======== Input for this task ========

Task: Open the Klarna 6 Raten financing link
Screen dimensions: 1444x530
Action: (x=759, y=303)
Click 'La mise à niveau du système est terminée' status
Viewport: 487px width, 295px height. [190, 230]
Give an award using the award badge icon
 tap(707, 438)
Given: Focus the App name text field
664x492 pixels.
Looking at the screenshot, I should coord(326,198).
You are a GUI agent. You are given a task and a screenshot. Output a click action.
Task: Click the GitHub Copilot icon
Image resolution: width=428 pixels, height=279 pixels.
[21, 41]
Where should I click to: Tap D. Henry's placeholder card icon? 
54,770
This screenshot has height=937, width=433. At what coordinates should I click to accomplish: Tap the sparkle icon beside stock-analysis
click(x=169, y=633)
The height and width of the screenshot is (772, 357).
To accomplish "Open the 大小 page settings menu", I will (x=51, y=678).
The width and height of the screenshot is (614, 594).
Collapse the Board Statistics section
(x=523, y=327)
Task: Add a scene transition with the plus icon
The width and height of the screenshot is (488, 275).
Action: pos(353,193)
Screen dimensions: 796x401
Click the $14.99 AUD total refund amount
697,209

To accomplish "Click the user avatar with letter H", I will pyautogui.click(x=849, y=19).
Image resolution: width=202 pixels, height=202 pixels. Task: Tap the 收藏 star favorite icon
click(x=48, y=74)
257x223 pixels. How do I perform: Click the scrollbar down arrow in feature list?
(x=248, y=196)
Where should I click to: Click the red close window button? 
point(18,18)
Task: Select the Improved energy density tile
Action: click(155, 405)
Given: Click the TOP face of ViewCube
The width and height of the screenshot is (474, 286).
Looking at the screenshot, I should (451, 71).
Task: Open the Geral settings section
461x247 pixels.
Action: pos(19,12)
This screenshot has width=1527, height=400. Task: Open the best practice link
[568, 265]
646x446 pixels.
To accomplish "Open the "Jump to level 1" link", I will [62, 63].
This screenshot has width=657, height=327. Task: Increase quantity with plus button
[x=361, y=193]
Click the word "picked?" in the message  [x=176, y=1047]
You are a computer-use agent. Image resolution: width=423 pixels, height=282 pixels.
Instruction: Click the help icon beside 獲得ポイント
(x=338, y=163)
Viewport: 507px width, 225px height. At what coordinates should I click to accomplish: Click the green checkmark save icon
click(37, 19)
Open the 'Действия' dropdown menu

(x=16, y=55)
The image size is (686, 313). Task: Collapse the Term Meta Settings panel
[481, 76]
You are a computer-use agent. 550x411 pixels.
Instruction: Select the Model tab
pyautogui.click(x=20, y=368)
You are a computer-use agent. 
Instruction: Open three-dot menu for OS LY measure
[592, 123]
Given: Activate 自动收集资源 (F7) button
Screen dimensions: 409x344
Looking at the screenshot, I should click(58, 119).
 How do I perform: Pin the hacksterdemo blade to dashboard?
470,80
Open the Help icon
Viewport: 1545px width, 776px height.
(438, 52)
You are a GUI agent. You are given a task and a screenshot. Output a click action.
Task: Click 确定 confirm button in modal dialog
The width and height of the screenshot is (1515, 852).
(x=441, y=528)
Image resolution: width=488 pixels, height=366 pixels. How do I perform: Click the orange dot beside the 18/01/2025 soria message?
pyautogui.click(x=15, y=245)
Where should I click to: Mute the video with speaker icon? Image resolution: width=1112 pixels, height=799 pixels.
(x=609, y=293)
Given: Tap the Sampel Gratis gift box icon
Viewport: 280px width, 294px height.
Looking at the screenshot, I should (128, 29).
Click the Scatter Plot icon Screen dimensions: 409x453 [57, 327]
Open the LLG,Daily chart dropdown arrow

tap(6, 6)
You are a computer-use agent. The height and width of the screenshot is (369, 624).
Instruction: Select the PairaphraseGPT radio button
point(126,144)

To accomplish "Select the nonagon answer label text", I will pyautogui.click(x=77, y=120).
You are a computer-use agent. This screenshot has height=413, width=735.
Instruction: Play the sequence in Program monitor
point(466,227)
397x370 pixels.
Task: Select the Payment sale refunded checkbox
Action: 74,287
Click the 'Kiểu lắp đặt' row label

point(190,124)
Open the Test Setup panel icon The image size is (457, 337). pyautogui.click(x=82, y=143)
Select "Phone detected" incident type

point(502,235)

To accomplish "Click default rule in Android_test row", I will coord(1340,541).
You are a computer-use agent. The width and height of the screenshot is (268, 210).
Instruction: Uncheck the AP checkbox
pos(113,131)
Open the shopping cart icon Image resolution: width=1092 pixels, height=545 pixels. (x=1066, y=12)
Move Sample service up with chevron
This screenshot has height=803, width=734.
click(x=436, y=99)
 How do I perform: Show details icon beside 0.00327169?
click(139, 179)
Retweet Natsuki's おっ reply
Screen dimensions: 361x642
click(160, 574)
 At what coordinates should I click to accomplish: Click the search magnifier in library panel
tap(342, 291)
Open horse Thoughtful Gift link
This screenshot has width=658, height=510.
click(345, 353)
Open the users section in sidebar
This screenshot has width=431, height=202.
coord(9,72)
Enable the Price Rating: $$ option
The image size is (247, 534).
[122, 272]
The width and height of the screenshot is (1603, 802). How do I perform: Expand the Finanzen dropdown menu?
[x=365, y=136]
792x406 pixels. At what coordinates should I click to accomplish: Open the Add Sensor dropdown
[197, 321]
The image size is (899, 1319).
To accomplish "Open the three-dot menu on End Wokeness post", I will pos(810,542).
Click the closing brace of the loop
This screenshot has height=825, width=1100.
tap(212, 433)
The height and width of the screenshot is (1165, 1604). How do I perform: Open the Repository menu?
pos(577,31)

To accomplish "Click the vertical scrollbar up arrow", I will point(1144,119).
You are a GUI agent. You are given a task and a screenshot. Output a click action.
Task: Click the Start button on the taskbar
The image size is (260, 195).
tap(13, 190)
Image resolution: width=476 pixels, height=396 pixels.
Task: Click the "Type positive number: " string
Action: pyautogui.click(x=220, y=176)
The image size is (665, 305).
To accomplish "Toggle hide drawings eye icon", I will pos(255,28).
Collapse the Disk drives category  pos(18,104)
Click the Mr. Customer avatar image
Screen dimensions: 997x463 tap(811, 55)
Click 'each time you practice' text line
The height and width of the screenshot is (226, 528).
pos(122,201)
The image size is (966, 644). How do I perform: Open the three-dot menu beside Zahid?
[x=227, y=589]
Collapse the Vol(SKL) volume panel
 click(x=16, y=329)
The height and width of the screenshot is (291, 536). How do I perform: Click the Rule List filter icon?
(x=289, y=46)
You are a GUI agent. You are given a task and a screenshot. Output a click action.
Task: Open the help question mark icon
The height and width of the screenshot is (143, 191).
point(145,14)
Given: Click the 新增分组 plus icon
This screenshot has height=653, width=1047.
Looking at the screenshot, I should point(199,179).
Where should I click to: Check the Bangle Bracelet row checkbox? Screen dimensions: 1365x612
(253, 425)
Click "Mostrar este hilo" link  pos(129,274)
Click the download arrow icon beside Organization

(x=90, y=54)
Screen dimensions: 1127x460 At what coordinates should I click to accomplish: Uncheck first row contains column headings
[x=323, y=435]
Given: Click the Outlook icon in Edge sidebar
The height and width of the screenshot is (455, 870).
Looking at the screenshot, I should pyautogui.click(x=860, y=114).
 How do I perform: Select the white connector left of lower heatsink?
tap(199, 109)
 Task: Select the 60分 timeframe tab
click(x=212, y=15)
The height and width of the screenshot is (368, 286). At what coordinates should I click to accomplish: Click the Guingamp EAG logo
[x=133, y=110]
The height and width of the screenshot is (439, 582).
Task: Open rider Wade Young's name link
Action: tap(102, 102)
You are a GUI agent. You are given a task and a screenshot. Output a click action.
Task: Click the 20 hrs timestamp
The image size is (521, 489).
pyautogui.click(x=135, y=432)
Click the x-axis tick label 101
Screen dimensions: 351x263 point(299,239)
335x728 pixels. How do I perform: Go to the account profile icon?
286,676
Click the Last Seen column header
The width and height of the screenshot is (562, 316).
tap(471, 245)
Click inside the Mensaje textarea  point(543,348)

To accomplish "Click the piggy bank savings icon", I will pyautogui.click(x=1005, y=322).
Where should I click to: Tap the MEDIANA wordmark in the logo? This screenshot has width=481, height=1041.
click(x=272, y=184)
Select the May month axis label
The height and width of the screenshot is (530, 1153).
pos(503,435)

========

What you should do
Scan the entries above, and wherever a line holds the string "computer", copy it.

Response below
You are a computer-use agent. Image resolution: width=423 pixels, height=282 pixels.
You are a computer-use agent. 550x411 pixels.
You are a computer-use agent. 
You are a computer-use agent. The height and width of the screenshot is (369, 624).
You are a computer-use agent. This screenshot has height=413, width=735.
You are a computer-use agent. The width and height of the screenshot is (268, 210).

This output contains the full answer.